- Task details
Look through the records, and whenever a line includes the word "computer", copy it.

**** Records for processing

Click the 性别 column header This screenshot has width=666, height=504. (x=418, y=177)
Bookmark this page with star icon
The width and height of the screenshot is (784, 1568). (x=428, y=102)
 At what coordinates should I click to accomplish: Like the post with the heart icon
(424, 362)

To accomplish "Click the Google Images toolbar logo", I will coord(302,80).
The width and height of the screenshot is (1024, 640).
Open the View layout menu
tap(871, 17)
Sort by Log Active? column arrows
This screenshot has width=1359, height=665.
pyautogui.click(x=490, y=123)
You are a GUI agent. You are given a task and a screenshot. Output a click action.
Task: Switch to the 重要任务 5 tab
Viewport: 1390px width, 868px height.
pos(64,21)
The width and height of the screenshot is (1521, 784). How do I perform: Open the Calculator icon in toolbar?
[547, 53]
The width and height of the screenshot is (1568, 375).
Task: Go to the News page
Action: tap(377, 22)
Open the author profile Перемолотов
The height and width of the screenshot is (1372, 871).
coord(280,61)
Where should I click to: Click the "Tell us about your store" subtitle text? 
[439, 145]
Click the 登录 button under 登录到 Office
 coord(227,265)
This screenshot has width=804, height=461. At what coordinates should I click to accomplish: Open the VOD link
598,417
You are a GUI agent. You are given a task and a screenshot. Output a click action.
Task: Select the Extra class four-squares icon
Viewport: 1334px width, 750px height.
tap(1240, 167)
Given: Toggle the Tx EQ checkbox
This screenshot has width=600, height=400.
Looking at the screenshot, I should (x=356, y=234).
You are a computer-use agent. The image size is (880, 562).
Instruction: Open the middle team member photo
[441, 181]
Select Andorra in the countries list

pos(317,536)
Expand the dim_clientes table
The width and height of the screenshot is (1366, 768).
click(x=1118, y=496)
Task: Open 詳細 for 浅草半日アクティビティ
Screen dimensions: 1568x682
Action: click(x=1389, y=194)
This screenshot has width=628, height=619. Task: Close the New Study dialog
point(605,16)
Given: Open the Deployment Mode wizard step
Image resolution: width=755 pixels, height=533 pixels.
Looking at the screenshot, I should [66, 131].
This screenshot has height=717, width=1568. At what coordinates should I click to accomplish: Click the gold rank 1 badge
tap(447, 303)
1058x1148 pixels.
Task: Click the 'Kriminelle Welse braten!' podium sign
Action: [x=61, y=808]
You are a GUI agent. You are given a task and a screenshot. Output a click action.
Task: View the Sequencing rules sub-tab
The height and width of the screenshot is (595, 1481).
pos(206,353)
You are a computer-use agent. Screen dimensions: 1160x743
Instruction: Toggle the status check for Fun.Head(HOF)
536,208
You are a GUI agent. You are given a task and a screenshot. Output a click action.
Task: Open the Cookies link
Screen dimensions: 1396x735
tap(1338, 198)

********

- Worked solution
You are a computer-use agent. The image size is (880, 562).
You are a computer-use agent. Screen dimensions: 1160x743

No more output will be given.